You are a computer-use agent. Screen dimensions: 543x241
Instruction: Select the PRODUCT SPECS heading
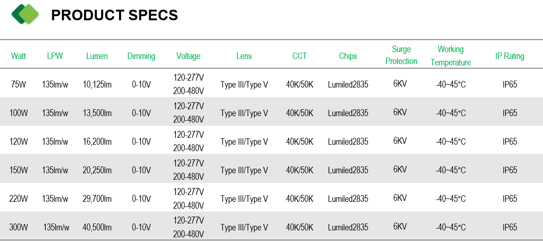click(115, 15)
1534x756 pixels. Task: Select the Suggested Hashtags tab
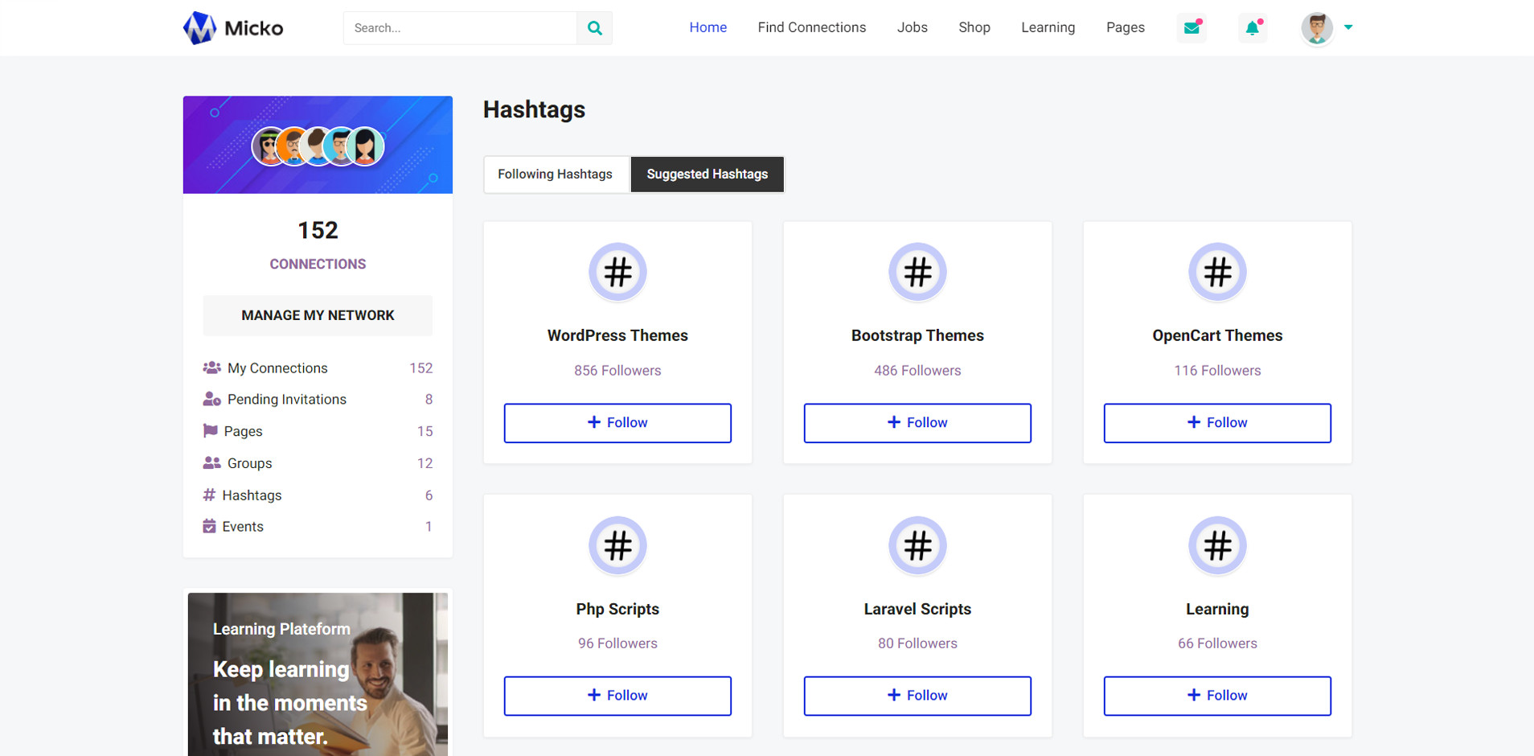707,175
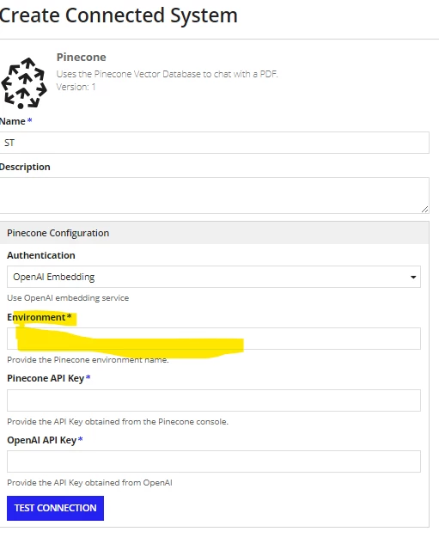This screenshot has height=556, width=439.
Task: Click the Environment field label
Action: point(40,317)
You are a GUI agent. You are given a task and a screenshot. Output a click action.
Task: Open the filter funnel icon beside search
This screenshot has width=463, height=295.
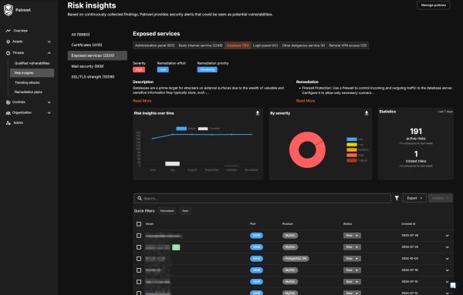(397, 198)
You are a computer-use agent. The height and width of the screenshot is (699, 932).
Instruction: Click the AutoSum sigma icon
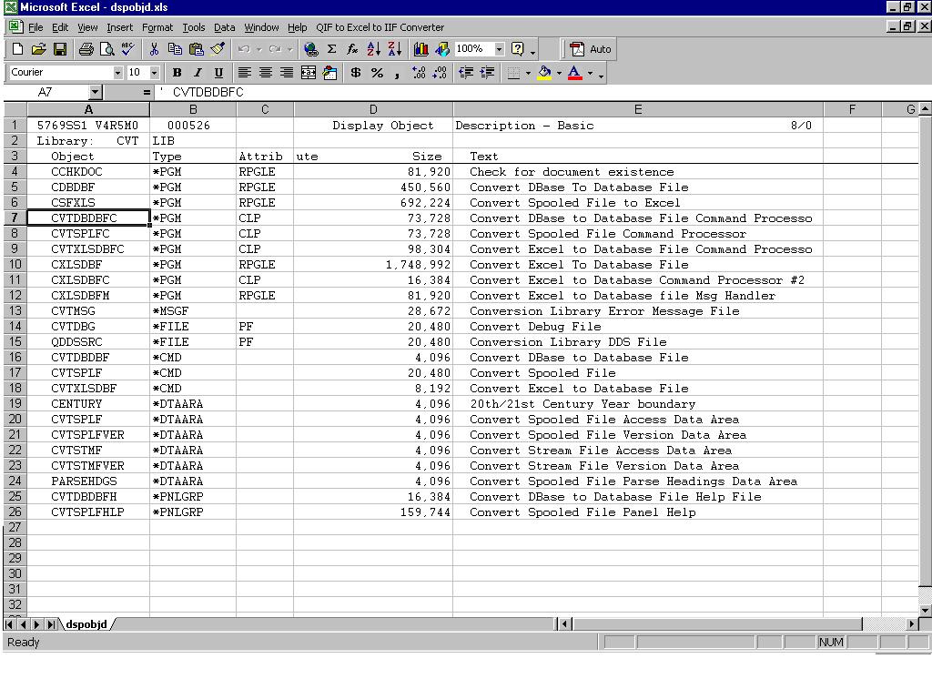(x=331, y=49)

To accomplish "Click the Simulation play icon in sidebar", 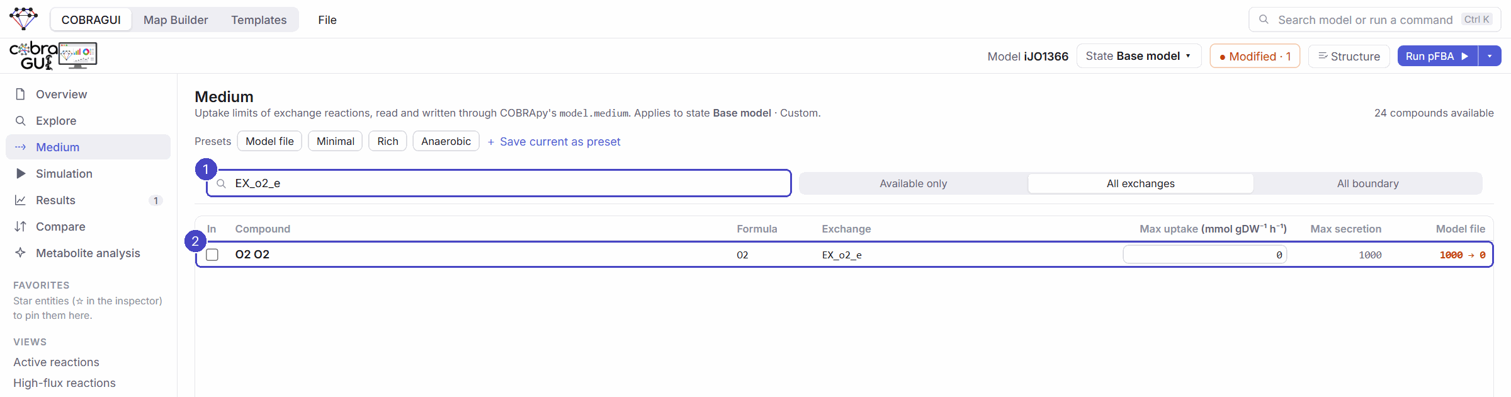I will (x=20, y=173).

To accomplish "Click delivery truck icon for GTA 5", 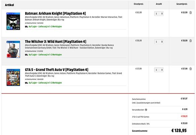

§ **Task instructions**:
Provide the count of lines holding the word "computer" in these entries, and no other words.

§ **Exercise output**:
2